McAuliffe made the comment Thursday after touring QTS, a huge Richmond-area data center serving the federal government and private industry. He said he’d phoned Bolling Wednesday, one day after the lieutenant governor had announced that he would not make an independent bid for governor against McAuliffe and Attorney General Ken Cuccinelli II (R). They are vying to succeed term-limited Gov. Robert F. McDonnell (R) .
It was not clear if Bolling, who has complained that he sometimes doesn’t feel at home in his own party, would be any more comfortable in a McAuliffe administration. Through a spokeswoman, Bolling declined to comment.
“I don’t know what his thoughts are going to be,” McAuliffe said.
“I would have a very diverse cabinet,” McAuliffe went on to say. “I would have Democrats, I would have Republicans, I would have independents. The partisanship, when it comes to job creation, that is something that would not exist for me. ... If you’re willing to work with me on job development, economic development, I’ll work with you 24 hours a day, seven days a week. Your party affiliation doesn’t matter.”
Asked later if McAuliffe was offering a cabinet spot to Bolling, McAuliffe spokesman Josh Schwerin said that would be premature. But Schwerin said McAuliffe “looks forward to being able to work with Bill Bolling on economic issues.”
Bolling has served as the state’s chief jobs creation officer in McDonnell’s cabinet.
Cuccinelli’s campaign said it did not take McAuliffe’s comment seriously.
“This is just another political stunt from the former Chairman of the Democrat Party, because yesterday Terry McAuliffe couldn’t even name the positions in the cabinet,” Cuccinelli spokesman Jahan Wilcox said.

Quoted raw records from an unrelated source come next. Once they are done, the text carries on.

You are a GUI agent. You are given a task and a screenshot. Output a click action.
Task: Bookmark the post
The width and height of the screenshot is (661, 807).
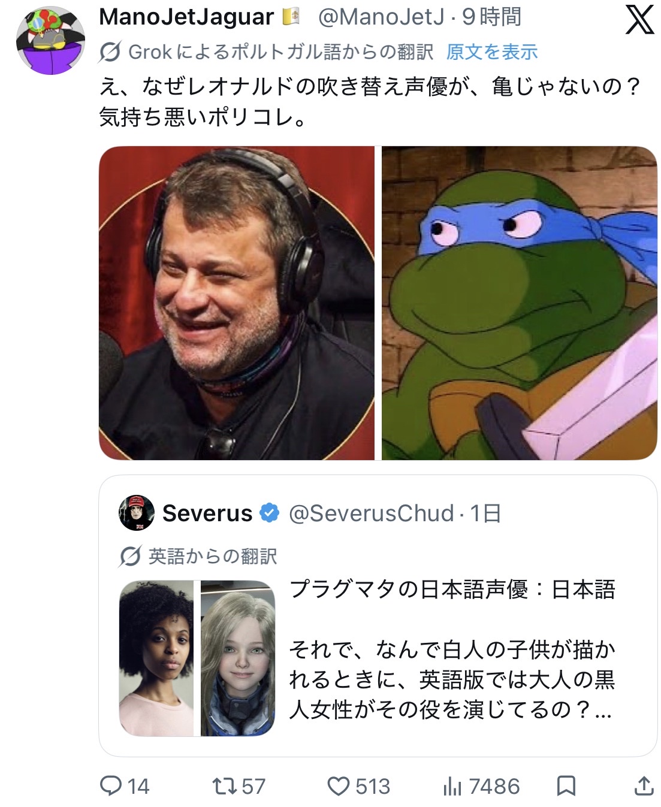coord(566,785)
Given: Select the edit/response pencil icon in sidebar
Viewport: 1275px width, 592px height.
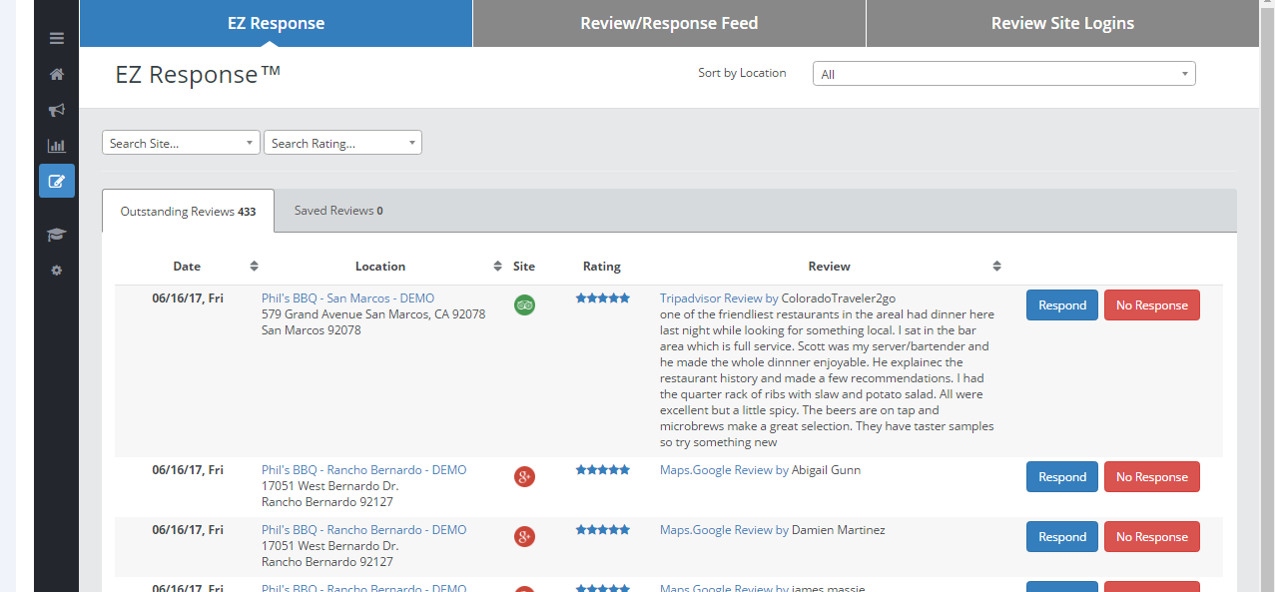Looking at the screenshot, I should click(x=57, y=181).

Wilcox was referring to a recent Virginian-Pilot article, which reported that McAuliffe, having been asked if he could name positions in the governor’s cabinet, responded: “Maybe could, Maybe couldn’t.”
Bolling had been openly exploring an independent bid since late November, when he conceded that tea-party star Cuccinelli likely had him beat for the GOP nod once the nomination method got switched from an open primary to a closed party convention. The lieutenant governor had tried to position himself as the moderate option between what he cast as two extremes: the combative attorney general and the former Democratic National Committee chairman.
The premise of that threatened indie campaign flattered McAuliffe no more than Cuccinelli; Bolling said he saw an opening because he thought Virginians would find both nominees distasteful.
But McAuliffe nonetheless sidled up to Bolling as he mulled the run. He phoned Bolling after he dropped out of the GOP race, and in January paid him a hourlong visit at the lieutenant governor’s Richmond office.
Bolling said in early January that the attorney general had not similarly reached out to him, saying, “I haven’t heard diddly squat from the attorney general.”
But in late January, Cuccinelli and Bolling met privately and spoke at length, Bolling’s office disclosed Thursday. They have not spoken since.
Some political observers see McAuliffe’s overtures as an appeal for independent voters who might have found Bolling attractive.
“I wanted to call up and say, you know, ‘I know this was not an easy decision for you,’” McAuliffe said of this week’s call to Bolling. “He obviously wanted to be involved. He wanted to run as an independent. And I think he has plainly said, he probably couldn’t raise the funds in order to do it. And I felt bad for him. It’s something he wanted to do. I think a lot of Virginians ought to pick up the phone and call Bill Bolling.”
This report has been updated.
Correction: An earlier version of this story inadvertantly left out the word “not” out of this sentence: “Cuccinelli’s campaign said it did not take McAuliffe’s comment seriously.” It has been corrected.